Kita memang sepi dengan pemimpin yang luar biasa. Sebelumnya, kita pernah takjub dengan langkah-langkah yang sangat berani yang pernah dilakukan oleh mereka. DI berhasil meraih perhatian publik dengan melempar isu pemerasan BUMN oleh para politisi di Senayan. Kita berharap, DI dapat menindaklanjuti isu tersebut dengan berbagai langkah nyata untuk membersihkan BUMN dari praktik korupsi, kongkalikong, dan sejenisnya. Pemberantasan korupsi membutuhkan kepemimpinan yang konsisten, berani, dan mampu bertindak langsung. BUMN merupakan wahana yang pas untuk membuktikan apakah seorang menteri mampu memberantas korupsi secara nyata.

Bukan hanya itu. BUMN juga dapat menjadi penghela pertumbuhan ekonomi dan pendorong penciptaan lapangan kerja. Salah satu contohnya, kalau saja PLN mampu menekan ongkos pembangkitan listrik maka kita akan mampu menyediakan energi dengan harga murah. Energi adalah napasnya perekonomian. Tak ada satu aktivitas bisnis yang tak memerlukan energi listrik.

Ini bukanlah sebuah andai- andai. Mahalnya tarif listrik dapat mengakibatkan produk-produk kita kalah bersaing di pasar internasional. Kenaikan tarif dasar listrik (TDL) juga akan menghambat laju investasi yang sekarang ini lagi baik-baiknya. Pada gilirannya, hal tersebut akan membatasi ruang gerak untuk penyediaan lapangan kerja dan pengupahan yang lebih baik. Kenaikan TDL memiliki dimensi yang sangat luas.

Kita sempat berharap bahwa DI sebagai menteri akan memiliki ruang manuver yang lebih tajam dalam melakukan efisiensi di tubuh PLN. Sebagai mantan dirut PLN, tadinya DI diharapkan mampu memahami inti permasalahan yang dihadapi PLN. Dulu, ketika jadi dirut, kita cukup maklum dengan keterbatasan posisinya yang tak memungkinkan untuk memberi solusi yang cepat dan cespleng. Kok, ketika sudah jadi menteri yang langsung membawahi PLN, penyakit di tubuh BUMN penyedia setrum tersebut tak kunjung teratasi.

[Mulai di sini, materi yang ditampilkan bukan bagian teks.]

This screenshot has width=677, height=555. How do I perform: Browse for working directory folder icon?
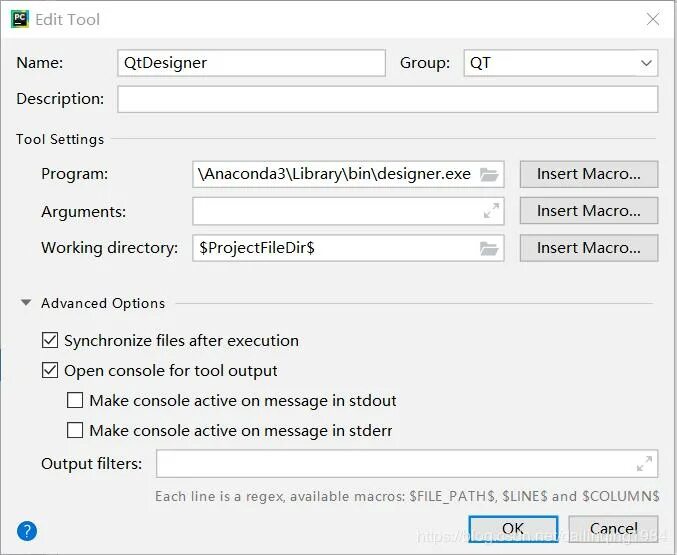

Yang didapatkan oleh masyarakat justru adalah hal sebaliknya, yaitu kenaikan TDL. Sementara penyakit di sektor kelistrikan tidak kunjung teratasi, DI malah kerasukan dengan mobil listrik. Kita jadi bertanya-tanya tentang apa sih yang menjadi prioritas bagi dia? Sejauh mana sih perhatian dia terhadap masalah yang lang- sung menyangkut hajat hidup orang banyak?

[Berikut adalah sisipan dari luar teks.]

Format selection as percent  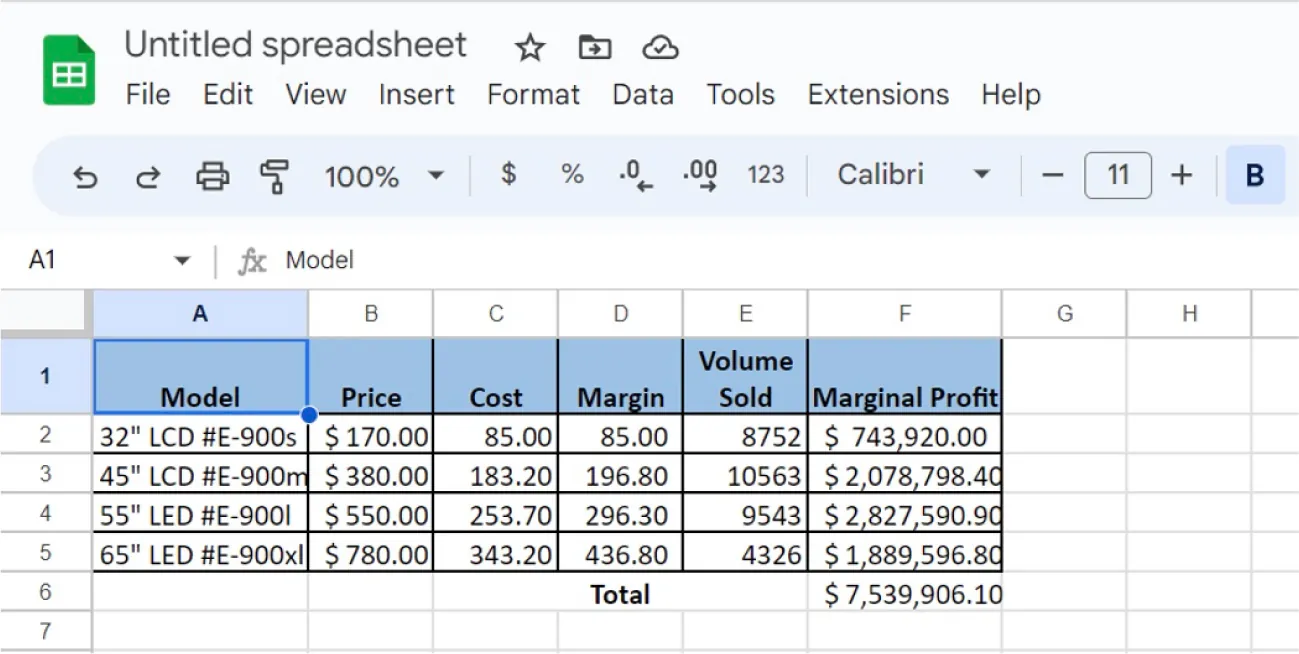572,175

Mobil listrik memang ada relevansinya dengan posisi DI sebagai menteri BUMN. Tetapi, menyediakan listrik yang murah dan terjamin ketersediaannya akan memiliki dampak yang lebih nyata bagi masyarakat. Boleh-boleh saja DI memiliki interest terhadap mobil listrik nan mahal dan mewah. Tetapi, tolong dong tugas utamanya jangan dilupakan.

Kita sebagai bangsa sangat rindu dengan pemimpin yang mampu berbuat nyata bagi masyarakat luas. Kerinduan itu sangat jelas dengan hasil jajak pendapat dari berbagai lembaga survei yang memosisikan beberapa tokoh alternatif sebagai kuda hitam dalam bursa capres 2014 nanti. Tokoh-tokoh yang saya sebut di atas termasuk yang cukup diperhitungkan.

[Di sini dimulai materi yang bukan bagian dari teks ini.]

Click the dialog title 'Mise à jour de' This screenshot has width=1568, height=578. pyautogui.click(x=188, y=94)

Saya agak khawatir bahwasanya hasil survei tersebut dapat membuat para tokoh itu menjadi salah tingkah alias ge-er. Kalau sudah begitu maka yang kita dapatkan adalah perlombaan tingkat popularitas. Padahal, harapan kita adalah perbuatan yang bisa dirasakan langsung oleh masyarakat luas.

Bukannya DI mengurusi listrik murah untuk masyarakat luas, tapi malahan dia tersetrum oleh pesona mobil listrik nan mahal. Semoga apa yang menimpa DI dapat menjadi pelajaran bagi para pemimpin yang lainnya. Amin.